§ Work required:
Rewrite the lines of the entries starting at the line containing "You are a GUI" and ending at the line containing "(x=1190, y=488)". Replace "click action" with "tap action" and leave everything else unchanged.

§ Data provided:
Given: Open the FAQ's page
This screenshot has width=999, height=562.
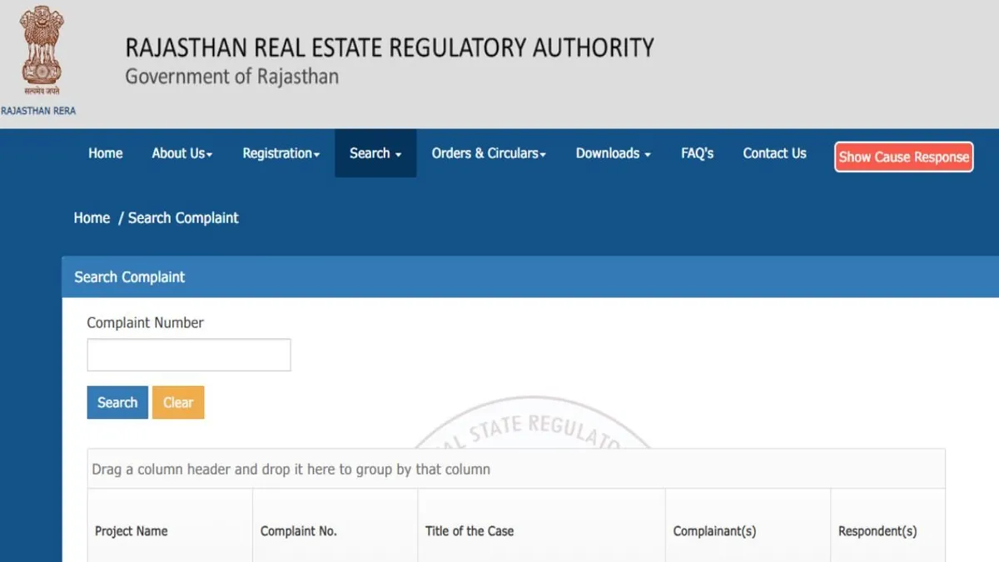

--

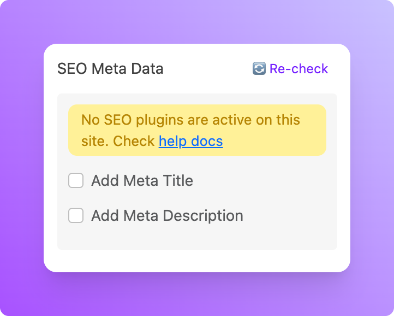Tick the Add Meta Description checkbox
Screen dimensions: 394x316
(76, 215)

* * *

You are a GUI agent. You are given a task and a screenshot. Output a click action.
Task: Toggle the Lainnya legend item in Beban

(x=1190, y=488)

§ Result:
You are a GUI agent. You are given a task and a screenshot. Output a tap action.
Task: Toggle the Lainnya legend item in Beban

(x=1190, y=488)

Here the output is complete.